Differential equations of fractional order have in recent years proven to be very useful tools for the mathematical modeling of many phenomena in science and engineering. Certain types of behavior that can be observed in reality can only be reproduced in a satisfactory way by such models, but not by their traditional counterparts. Unfortunately, the very property that is responsible for this high quality of fractional models, namely the nonlocality of the differential operators arising in these equations, also has the unpleasant consequence of substantially raising the computational complexity of associated numerical algorithms. This is particularly relevant in the case of a model that describes a process acting in a 2D or 3D environment. Therefore, it is not surprising to note that most papers devoted to such questions restrict their attention to models in one or, rarely, two space dimensions.
To overcome these limitations, Wang and Du have looked at a specific prototypical problem in three space dimensions, namely a space-fractional diffusion equation, and developed an efficient numerical scheme for its solution. This is a task that is of significant interest in its own right, and moreover it can be expected that a successful approach for handling this special problem will show a path to corresponding algorithms for related and more general classes of equations.
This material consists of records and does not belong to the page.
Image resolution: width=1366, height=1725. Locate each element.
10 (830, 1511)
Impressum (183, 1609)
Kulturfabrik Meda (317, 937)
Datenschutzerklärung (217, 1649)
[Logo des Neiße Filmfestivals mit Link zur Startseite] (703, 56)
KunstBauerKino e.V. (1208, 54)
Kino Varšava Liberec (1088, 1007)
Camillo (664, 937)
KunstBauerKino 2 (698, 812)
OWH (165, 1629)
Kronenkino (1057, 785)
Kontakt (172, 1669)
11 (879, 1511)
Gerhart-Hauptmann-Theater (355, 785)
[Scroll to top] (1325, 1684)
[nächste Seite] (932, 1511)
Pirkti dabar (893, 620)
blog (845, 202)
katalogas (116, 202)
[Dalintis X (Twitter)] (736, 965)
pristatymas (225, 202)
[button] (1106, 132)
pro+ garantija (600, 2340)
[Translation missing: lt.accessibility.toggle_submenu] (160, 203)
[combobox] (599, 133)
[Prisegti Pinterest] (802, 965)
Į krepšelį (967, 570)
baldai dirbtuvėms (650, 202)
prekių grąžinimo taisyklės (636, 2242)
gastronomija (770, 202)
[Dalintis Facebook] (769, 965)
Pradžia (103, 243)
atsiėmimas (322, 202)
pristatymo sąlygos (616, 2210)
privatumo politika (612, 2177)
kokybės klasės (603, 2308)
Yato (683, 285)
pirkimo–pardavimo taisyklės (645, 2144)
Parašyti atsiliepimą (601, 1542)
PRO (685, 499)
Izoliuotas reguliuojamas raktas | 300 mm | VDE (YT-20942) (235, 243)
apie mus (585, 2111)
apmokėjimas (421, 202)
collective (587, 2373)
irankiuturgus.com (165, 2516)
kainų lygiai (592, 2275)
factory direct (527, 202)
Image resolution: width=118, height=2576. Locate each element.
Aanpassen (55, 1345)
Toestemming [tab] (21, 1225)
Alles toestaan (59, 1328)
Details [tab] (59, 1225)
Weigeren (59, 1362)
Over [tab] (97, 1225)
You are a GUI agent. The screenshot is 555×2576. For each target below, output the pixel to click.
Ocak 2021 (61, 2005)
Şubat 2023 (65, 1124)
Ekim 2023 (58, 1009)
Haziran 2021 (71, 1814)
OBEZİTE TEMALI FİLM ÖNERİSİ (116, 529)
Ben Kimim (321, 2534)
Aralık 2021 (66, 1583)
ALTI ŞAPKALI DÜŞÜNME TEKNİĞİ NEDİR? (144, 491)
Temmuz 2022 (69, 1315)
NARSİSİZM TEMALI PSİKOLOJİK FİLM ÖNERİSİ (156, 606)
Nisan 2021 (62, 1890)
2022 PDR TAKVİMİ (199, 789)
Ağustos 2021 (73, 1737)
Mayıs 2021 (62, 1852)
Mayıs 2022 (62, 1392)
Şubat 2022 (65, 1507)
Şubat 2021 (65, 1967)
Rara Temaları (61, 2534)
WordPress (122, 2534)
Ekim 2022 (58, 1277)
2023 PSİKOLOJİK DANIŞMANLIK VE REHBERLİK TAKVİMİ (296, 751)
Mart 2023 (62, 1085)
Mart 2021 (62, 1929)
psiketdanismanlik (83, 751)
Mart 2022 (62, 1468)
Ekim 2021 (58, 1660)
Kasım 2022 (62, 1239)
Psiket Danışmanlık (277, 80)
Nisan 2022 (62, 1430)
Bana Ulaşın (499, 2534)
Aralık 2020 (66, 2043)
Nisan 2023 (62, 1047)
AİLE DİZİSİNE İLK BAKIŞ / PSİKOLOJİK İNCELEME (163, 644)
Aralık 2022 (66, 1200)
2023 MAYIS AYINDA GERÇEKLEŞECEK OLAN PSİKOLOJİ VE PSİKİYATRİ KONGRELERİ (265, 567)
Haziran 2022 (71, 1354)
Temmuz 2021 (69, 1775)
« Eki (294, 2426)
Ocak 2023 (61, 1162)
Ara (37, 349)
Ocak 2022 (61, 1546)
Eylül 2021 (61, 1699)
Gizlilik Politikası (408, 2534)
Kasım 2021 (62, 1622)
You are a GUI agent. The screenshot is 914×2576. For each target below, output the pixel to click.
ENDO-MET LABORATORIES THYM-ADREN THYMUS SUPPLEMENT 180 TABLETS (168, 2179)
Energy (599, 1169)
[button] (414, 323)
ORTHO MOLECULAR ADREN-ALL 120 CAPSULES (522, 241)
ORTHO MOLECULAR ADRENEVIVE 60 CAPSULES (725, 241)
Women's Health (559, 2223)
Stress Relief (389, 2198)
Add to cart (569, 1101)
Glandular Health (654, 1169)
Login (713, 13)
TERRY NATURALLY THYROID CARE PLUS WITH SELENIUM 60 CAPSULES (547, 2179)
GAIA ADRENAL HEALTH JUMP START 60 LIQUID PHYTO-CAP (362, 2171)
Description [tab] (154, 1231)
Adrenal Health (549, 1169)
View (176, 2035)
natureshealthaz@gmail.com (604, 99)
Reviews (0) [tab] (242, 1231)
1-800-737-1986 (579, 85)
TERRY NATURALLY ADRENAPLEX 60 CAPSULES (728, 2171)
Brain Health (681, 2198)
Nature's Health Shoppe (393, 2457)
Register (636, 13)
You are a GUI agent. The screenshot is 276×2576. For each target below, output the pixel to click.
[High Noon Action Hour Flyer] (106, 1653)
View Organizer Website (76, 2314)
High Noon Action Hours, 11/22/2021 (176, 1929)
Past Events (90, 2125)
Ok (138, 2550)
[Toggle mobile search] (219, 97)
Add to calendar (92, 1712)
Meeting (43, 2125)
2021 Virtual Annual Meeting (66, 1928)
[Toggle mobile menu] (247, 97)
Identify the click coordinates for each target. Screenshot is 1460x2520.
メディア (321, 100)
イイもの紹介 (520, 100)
The fundamental concept for the fast solver is based on an innovative combination of well-known ideas. It starts with the shifted Grünwald-Letnikov method used for discretizing the fractional derivatives in each space dimension as suggested and proved to be stable and rapidly convergent by Meerschaert and Tadjeran [1]. These three 1D methods are then merged into a single 3D method via the alternating direction implicit (ADI) technique. In the final step, the authors then develop two different fast solvers for the matrix equation resulting from this procedure, an iterative method and one of multistep type. Given a discretization using Nx, Ny, and Nz points in the x, y, and z directions, respectively, and denoting N = Nx Ny Nz, the first approach gives rise to a method with a memory requirement of O(N) that uses only O(N log N) arithmetical operations in each time step; the second one has the same memory requirement and a slightly larger arithmetical cost of O(N log2 N). In comparison, a traditional naive scheme would use O(N2) memory and an O(N2) operation count.